Write out every line of the rows below again, requests included, and shift each coordinate in the answers up by 59. Leave the pictures out.

Extracted rows:
* * * * *
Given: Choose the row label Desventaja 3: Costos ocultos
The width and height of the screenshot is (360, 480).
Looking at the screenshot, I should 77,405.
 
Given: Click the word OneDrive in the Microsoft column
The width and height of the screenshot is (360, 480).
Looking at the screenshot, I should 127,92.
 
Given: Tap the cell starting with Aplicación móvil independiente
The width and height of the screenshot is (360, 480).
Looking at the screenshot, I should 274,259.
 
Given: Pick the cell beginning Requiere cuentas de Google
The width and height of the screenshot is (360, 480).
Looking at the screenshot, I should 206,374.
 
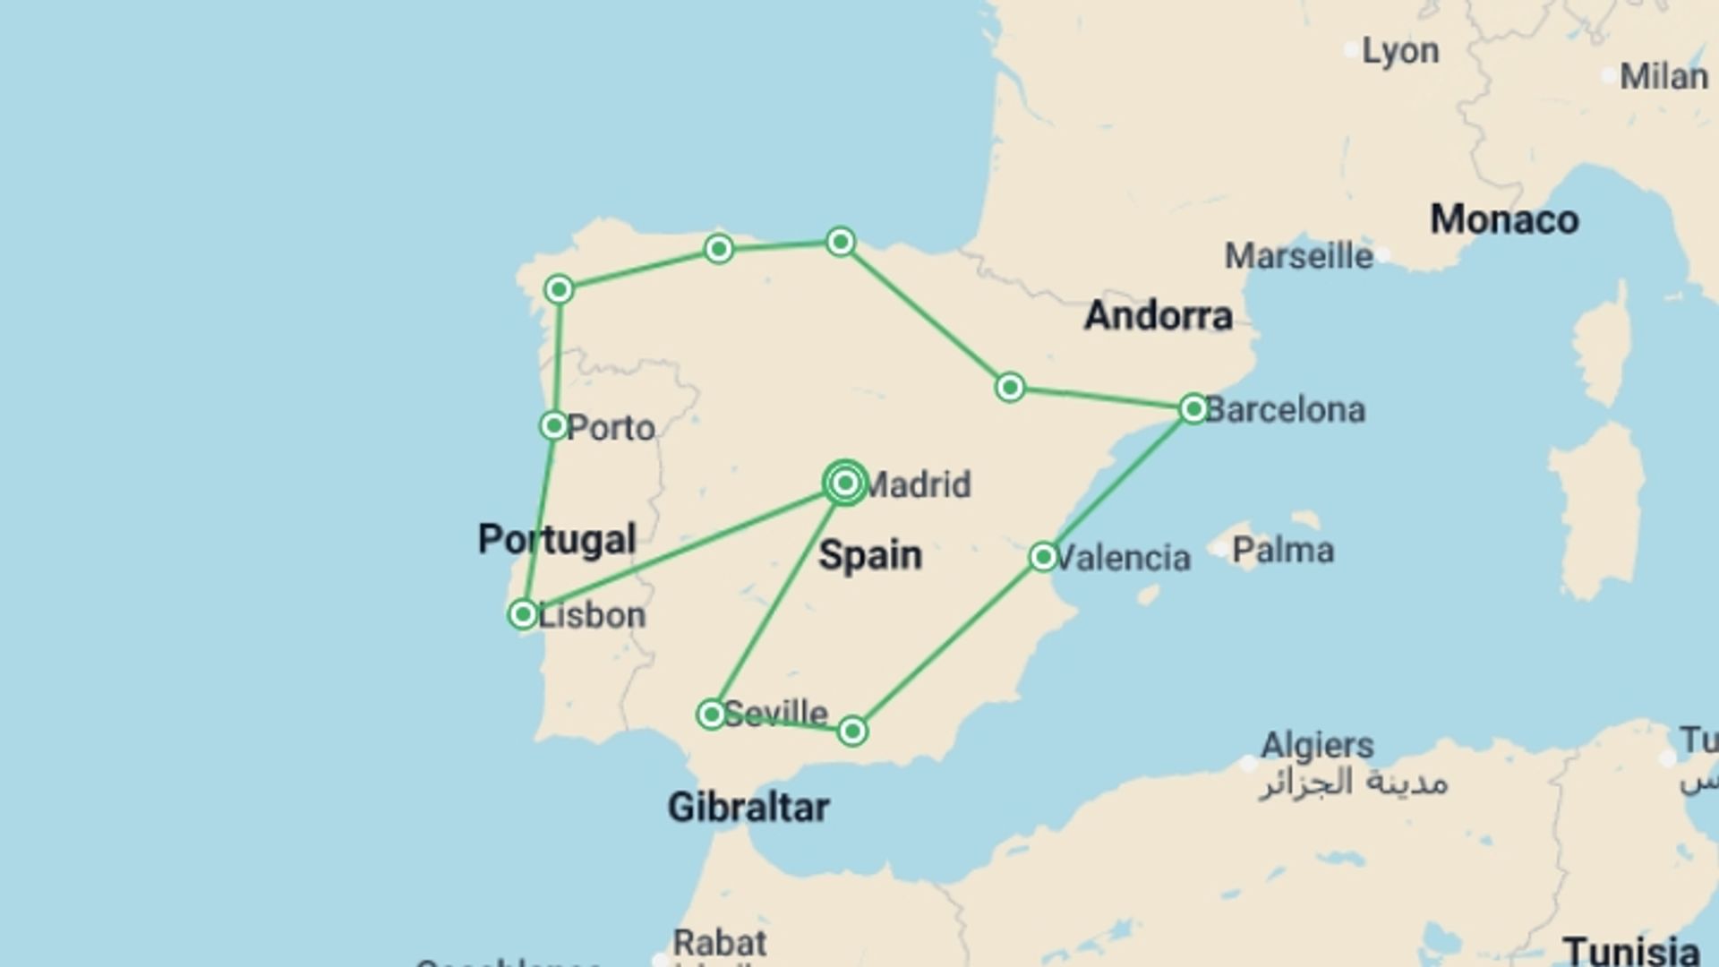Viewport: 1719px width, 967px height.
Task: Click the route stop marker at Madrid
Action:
* * * * *
* **The reply**
Given: Choose the row label Desventaja 3: Costos ocultos
The width and height of the screenshot is (360, 480).
Looking at the screenshot, I should 136,464.
 
Given: Click the word OneDrive in the Microsoft column
The width and height of the screenshot is (360, 480).
Looking at the screenshot, I should 186,151.
 
Given: Tap the cell starting with Aplicación móvil independiente
The width and height of the screenshot is (360, 480).
Looking at the screenshot, I should 333,318.
 
Given: Pick the cell beginning Requiere cuentas de Google
The width and height of the screenshot is (360, 480).
Looking at the screenshot, I should 265,433.
 
Viewport: 1719px width, 967px height.
Task: Click the route stop marker at Madrid
Action:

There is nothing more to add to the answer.